We chug out from the Los Angeles Harbor to the fishing grounds aboard the Donz Rig, a 42-foot boat that is owned by Don Brockman, 23, and his father, Donald Sr. As soon as we clear the breakwater, we can see the squid fleet in place -- a line of boats lighting up the early evening like a string of pearls.
At least that's the way it looks from a distance. As we pull closer, the industrial nature of the operation becomes clear. What once were pretty lights on the near horizon now look like a convoy of a couple of dozen freight-hauling big rigs.
Shift to southern waters
CALIFORNIA squid tend to gather in clusters just offshore. Their fisheries are concentrated in Southern and Central California: in the summer out of Monterey and in the winter from San Diego to Santa Barbara.
Historically, Monterey Bay was the center. Fishermen from China established summer camps there to catch and dry squid to take home as far back as the 1860s. Then Italian immigrants took over in the early 20th century by introducing a more efficient means of fishing.
But beginning about 1985, there was a dramatic swing south. Now, depending on the year, as much as 90% of the squid caught off the California coast comes from between Ventura and Los Angeles, particularly around the Channel Islands.
Brockman pulls the Donz Rig into position next to the Barbara H., the 80-foot fishing boat owned by David Haworth, 42. Squid fishermen work in pairs: One vessel is the light boat, and it attracts the fish. The other has the nets, and it catches them. Partnerships are for the season, but they can be renewed for years. Brockman and Haworth are in their second year.
Squid fishing tends to be a family business. A recent study found that all 12 of the San Pedro skippers surveyed were second-generation fishermen, as were seven of eight from Monterey and more than half of Ventura's.
That holds true in this case. Haworth's father fished out of San Diego, and Brockman's still runs a popular sportfishing boat out of Huntington Beach, in addition to owning shares in Donz Rig and another light boat, the Squid-a-Lot.
In view of that, it is perhaps not surprising that when the industry decided to regulate itself in the face of a rapidly increasing fishery, it did so mainly by closing to outside skippers. If you want to be a squid fisherman today, you have to buy a license from one who is ready to give it up.

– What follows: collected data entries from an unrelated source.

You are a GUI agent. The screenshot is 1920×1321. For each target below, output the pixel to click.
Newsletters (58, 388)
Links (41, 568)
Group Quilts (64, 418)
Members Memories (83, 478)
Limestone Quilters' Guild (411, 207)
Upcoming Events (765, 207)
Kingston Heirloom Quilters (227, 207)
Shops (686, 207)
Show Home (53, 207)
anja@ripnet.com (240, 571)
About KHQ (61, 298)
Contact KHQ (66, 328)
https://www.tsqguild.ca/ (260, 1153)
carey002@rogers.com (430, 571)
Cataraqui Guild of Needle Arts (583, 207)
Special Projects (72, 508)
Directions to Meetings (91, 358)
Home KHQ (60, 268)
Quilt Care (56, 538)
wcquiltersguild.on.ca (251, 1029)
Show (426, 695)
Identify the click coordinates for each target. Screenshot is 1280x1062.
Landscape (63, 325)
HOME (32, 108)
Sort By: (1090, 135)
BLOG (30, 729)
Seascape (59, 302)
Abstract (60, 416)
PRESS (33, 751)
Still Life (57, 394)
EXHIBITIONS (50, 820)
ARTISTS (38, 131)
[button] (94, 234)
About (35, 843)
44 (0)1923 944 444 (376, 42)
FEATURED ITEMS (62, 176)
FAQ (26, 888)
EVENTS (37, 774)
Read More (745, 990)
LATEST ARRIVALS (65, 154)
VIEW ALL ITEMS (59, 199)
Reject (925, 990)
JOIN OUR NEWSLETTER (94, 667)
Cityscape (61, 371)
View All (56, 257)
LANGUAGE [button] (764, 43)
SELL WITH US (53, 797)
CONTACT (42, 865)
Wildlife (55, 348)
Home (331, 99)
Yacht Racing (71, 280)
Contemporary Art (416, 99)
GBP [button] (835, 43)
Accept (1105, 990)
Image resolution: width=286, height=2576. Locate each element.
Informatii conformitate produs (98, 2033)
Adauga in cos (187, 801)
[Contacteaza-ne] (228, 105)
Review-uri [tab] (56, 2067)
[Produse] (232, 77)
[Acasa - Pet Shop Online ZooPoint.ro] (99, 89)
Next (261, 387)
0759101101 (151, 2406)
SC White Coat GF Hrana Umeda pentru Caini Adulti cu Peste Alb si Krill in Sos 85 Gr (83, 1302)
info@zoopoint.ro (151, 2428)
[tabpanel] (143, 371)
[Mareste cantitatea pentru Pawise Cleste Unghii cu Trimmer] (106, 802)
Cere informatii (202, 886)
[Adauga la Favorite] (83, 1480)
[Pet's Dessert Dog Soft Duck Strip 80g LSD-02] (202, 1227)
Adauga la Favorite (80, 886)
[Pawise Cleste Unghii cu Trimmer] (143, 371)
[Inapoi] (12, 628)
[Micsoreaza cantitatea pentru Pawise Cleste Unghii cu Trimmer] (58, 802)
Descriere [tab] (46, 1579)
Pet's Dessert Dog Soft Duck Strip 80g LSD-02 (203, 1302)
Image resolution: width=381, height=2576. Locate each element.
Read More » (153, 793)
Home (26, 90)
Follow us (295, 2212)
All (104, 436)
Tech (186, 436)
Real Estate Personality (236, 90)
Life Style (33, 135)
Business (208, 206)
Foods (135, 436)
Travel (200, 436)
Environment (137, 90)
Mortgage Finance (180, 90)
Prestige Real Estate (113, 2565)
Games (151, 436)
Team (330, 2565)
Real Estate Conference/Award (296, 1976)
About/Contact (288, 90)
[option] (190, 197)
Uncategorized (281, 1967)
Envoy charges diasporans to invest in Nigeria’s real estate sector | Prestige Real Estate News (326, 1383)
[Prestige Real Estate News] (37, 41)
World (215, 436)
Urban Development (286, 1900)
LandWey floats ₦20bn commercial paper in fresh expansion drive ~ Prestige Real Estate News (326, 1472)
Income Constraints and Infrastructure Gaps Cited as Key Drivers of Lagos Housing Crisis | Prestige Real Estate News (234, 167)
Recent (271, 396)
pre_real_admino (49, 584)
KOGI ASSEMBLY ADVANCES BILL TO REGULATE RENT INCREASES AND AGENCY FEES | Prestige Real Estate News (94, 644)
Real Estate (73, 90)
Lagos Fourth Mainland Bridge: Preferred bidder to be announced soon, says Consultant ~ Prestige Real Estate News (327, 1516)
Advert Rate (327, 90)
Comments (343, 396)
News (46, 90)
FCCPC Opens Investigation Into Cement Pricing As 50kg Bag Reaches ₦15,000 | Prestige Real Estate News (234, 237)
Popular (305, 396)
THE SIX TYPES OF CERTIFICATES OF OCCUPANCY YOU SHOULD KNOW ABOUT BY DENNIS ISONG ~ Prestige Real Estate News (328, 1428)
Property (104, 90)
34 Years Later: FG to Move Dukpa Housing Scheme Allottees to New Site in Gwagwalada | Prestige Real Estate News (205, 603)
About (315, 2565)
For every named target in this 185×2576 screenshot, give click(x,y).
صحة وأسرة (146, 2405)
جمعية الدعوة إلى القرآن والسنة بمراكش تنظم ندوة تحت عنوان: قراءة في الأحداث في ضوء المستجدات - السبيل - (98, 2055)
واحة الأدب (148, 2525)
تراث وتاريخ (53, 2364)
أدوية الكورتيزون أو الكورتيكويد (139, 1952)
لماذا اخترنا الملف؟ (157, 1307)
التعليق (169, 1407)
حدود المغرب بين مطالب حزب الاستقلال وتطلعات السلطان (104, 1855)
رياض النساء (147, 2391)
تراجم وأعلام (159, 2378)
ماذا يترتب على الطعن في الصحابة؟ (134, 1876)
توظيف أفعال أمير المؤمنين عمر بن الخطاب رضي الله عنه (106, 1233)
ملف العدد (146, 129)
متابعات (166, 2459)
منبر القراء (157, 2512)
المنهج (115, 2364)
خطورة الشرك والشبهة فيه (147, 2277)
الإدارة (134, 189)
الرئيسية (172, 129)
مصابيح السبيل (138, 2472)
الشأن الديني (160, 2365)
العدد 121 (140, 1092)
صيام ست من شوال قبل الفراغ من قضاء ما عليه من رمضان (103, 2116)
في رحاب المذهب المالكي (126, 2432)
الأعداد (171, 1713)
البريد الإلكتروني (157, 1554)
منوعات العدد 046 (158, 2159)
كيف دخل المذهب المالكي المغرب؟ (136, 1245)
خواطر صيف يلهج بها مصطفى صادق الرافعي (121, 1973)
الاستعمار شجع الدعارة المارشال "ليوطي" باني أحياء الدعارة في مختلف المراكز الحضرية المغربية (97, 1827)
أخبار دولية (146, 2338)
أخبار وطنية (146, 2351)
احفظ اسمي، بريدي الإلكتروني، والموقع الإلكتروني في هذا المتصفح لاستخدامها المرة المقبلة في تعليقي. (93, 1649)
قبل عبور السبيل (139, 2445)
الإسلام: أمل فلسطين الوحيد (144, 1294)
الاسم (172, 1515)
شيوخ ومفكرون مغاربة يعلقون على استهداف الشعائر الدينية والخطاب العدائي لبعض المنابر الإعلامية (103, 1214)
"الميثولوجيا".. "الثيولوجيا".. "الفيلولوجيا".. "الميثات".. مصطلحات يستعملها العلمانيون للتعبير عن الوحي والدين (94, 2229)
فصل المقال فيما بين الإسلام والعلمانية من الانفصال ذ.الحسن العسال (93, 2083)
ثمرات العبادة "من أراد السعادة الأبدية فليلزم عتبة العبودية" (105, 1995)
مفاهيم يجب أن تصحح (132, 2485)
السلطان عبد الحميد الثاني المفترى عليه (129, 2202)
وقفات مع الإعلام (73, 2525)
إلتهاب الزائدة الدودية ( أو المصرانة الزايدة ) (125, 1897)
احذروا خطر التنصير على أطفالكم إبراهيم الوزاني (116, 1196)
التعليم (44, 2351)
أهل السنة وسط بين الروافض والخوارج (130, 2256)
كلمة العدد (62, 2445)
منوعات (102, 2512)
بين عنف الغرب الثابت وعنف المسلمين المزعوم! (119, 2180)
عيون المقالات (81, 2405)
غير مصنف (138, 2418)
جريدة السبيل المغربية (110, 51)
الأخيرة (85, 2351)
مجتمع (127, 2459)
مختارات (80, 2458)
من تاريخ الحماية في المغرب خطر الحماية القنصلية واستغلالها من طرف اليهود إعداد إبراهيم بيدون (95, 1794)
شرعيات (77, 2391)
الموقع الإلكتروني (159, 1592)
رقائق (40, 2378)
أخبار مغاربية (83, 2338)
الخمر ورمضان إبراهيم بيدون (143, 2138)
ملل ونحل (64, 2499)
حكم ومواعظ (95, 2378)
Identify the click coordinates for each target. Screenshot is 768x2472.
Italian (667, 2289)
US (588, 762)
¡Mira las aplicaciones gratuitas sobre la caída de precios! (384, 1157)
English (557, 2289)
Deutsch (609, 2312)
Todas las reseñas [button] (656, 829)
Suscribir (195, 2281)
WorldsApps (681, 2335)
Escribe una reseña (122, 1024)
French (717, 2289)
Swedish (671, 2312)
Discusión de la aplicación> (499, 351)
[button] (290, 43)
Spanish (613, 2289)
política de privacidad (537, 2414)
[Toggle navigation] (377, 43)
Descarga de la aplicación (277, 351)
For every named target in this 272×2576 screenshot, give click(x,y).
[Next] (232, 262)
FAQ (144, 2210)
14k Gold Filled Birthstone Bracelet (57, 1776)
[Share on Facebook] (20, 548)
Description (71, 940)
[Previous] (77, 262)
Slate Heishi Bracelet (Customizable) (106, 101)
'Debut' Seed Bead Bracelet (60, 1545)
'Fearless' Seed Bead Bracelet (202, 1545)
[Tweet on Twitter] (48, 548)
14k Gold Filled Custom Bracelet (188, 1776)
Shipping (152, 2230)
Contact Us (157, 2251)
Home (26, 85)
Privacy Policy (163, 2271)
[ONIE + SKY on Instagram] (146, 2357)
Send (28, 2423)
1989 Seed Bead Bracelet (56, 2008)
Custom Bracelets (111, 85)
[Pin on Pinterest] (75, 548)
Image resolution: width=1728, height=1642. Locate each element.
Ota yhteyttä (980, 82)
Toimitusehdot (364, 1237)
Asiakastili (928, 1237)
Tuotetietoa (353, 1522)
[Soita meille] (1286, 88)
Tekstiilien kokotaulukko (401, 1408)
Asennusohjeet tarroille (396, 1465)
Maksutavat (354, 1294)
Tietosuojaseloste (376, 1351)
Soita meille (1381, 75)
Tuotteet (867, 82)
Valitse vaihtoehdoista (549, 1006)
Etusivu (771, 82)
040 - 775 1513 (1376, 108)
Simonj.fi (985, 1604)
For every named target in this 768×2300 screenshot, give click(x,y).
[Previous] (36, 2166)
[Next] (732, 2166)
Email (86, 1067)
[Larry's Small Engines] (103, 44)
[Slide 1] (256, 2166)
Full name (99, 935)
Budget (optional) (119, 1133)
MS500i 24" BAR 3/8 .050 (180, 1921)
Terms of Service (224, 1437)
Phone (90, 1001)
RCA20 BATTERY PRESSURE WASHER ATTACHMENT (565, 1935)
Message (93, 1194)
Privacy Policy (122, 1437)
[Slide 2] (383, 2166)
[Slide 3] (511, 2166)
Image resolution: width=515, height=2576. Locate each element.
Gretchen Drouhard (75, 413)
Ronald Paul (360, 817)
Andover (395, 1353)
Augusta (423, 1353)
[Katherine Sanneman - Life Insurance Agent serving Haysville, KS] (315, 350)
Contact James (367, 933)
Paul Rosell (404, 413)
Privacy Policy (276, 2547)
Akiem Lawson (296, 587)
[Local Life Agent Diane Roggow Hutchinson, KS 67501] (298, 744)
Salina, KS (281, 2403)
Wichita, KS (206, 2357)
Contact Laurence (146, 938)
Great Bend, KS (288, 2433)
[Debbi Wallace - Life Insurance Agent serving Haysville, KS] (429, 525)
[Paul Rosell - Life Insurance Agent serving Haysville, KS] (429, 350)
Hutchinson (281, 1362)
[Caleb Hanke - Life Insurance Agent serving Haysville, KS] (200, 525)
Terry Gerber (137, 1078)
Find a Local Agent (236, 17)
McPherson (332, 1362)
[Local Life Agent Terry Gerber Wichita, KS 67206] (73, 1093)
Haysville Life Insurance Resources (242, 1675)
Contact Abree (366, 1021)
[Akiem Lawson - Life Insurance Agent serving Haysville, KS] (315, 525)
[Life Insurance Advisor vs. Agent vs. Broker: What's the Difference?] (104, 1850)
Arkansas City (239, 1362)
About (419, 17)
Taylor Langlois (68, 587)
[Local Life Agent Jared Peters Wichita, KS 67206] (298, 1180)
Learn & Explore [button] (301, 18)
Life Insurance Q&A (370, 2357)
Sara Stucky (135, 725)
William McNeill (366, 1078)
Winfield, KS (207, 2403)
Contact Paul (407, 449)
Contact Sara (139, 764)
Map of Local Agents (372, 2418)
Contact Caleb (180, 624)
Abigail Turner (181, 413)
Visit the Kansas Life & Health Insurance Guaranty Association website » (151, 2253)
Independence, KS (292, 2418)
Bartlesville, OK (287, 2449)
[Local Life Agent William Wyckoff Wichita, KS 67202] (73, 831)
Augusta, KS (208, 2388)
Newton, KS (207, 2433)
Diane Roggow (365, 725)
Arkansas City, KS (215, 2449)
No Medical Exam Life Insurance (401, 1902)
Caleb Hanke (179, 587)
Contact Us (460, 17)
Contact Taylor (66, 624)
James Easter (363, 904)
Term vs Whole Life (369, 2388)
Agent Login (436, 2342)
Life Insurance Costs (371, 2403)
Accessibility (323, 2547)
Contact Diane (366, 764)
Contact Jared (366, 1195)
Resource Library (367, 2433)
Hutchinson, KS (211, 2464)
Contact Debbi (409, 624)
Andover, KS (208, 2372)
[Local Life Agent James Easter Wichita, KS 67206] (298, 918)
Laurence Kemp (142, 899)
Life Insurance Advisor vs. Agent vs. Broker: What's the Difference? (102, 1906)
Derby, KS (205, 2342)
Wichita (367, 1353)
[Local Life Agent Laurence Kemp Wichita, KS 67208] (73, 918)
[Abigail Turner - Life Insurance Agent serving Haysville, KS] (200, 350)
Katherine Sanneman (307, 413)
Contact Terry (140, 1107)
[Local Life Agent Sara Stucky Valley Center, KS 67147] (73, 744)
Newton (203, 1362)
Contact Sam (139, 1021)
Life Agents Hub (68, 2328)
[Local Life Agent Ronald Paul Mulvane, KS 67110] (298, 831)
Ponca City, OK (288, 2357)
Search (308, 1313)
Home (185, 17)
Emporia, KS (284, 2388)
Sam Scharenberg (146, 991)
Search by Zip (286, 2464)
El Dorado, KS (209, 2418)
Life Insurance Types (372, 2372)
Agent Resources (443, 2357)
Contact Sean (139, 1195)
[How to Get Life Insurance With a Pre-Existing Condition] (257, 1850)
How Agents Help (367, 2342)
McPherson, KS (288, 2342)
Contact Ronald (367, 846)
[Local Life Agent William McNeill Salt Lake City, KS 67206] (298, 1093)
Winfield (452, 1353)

Once Brockman finds his place next to the Barbara H., he switches on his lights. They're mounted on a platform above the cabin, six 2,000-watt bulbs on either side. Gradually they grow brighter until it seems nearly daylight. On deck, the quality of the light is like being on the field in an NFL stadium during a night game. This gives everything a peculiarly staged quality, like we're all actors in a play -- even the swarms of gulls that dart in and out of the light, looking for squid treats.